Ten years after she first analyzed how San Francisco and Seattle differed in the language used in tech job posts, former Textio CEO Kieran Snyder is getting a fresh read on popular phrasing in the age of AI.
Snyder stepped down as head of the Seattle-based augmented writing startup in January 2024, and is now filling her time diving into data at Nerd Processor, a website/newsletter that explores varying aspects of AI, startups, and teams.
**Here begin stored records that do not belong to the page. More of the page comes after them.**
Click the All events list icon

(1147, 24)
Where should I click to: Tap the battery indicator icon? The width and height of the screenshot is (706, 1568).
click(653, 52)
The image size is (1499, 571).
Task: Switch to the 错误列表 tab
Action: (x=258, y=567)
Snyder said that in recent months, in Seattle and during recent trips to San Francisco talking to tech execs about AI transformation, she’d noticed “some small but significant differences in how people talk about it.” The Nerd Processor in her couldn’t help but check the data by analyzing job posts.
In a new post on her site, Snyder explains how she looked at 1,000 AI-related job posts in the Bay Area, Seattle, NYC, and Austin, Texas, analyzing roles for six classes of language. Those classes include “hype” — which covers vacuous words like “disruptive,” “innovative” and “cutting-edge” — and “responsibility” — which includes discussion of concepts like “ethics,” “responsible AI,” and “sustainability.”
Other classes included “enterprise,” “speed,” “transformation,” and “research.”
According to Snyder, “No one spikes higher on hype and speed than San Francisco. No one talks more about responsibility than Seattle. New York is enterprise central. And in every dimension, Austin is like San Francisco’s little sister.”
In 2015, in a post for Textio, Snyder first wrote about the prevalence of the word “awesome” in San Francisco job posts. Out of 53,523 jobs she looked at for that city, 1,662 — over 3% — included “awesome.” Out of 36,469 jobs she looked at for Seattle, 552, or 1.5%, of them included the word.
For its part, Seattle came out ahead on ethical language, Snyder wrote, with phrases like “values,” “honesty,” and “integrity” showing up more in Seattle than anywhere else.
“The language that you use in your job listing changes who will apply,” Snyder wrote at the time. “But the phrases that work best depend where you live. What works in New York doesn’t always work in San Francisco, even for jobs that are listed by the same company.”
Snyder’s takeaway this week? “Tech may ostensibly share an industry and a language, but culture is still deeply local.”